Cash remittances sent home by Overseas Filipinos (OF) reached $32.539 billion in 2022, up by 3.6 percent from 2021 of $31.418 billion.
The 3.6 percent growth is below the four percent projection of Bangko Sentral ng Pilipinas’ (BSP) for 2022. The BSP has an annual four percent cash remittances projection for several years in a row. In 2021, this target was exceeded when cash remittances increased by 5.1 percent year-on-year.
Still, the BSP called the 2022 results as “robust inward remittances” that “reflected the increasing demand for foreign workers amid the reopening of economies.”
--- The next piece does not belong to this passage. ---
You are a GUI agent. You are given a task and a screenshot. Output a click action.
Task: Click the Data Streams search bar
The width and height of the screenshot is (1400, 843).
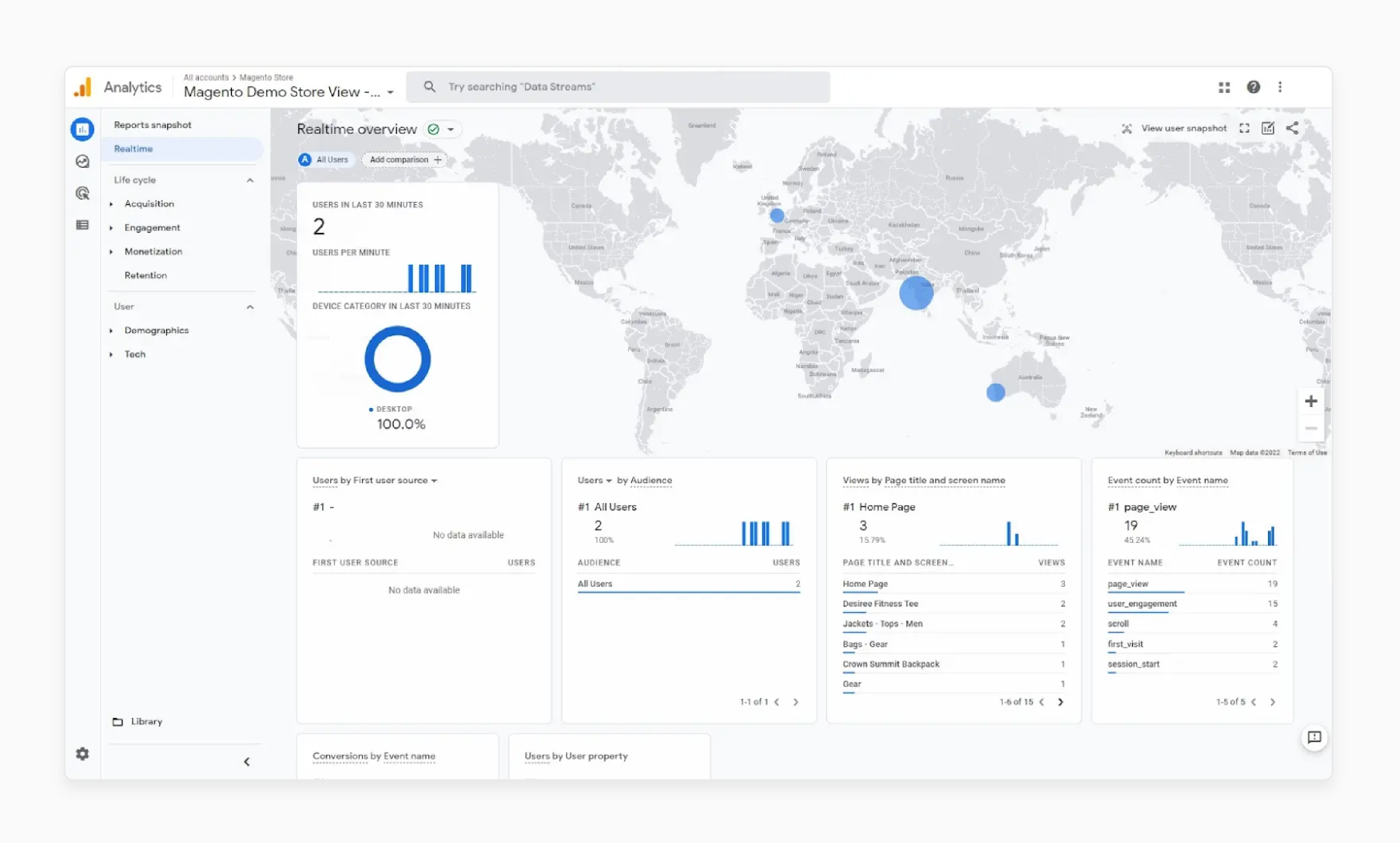(619, 86)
“The full-year 2022 level accounted for 8.9 percent and 8.4 percent of the country’s Gross Domestic Product (GDP) and Gross National Income (GNI), respectively,” it noted.
Cash remittances are OF fund transfers transacted via the formal banking system while personal remittances includes the sum of the net compensation of overseas Filipino workers such as personal transfers and capital transfers between households.
In a report on Wednesday, Feb. 15, the BSP said total personal remittances amounted to $36.136 billion last year, also up by 3.6 percent from 2021 of $34.884 billion.
For the month of December 2022 alone, cash remittances increased by 5.8 percent to $3.159 billion versus same period in 2021 of $2.987 billion. Personal remittances, meantime, went up by 3.7 percent to $3.487 billion from $3.298 billion.
The bank-channelled remittances sent by land-based OFs totalled $2.51 billion in December from $2.38 billion same time in 2021. Sea-based workers, on the other hand, remitted $640 million from $610 million.
As for personal remittances, land-based workers transferred $2.73 billion in December versus $2.58 billion same time in 2021, while sea-based workers remitted $700 million from $670 million in the previous year.
The BSP said the higher cash remittances from major country sources such as the US, Saudi Arabia, Singapore, Qatar, and United Kingdom “contributed largely” to the end-2022 total remittances.
The US continue to post the highest share of overall remittances in 2022, followed by Singapore and Saudi Arabia. The US will naturally emerge as a top remittances source because remittance centers course these cash transfers through correspondent banks based in the US.
Last year, 41.2 percent of total remittances came from the US, while seven percent were from Singapore and six percent from Saudi Arabia. Japan, United Kingdom and United Arab Emirates contributed 5.1 percent, 4.7percent and 4.2 percent of total remittances, respectively.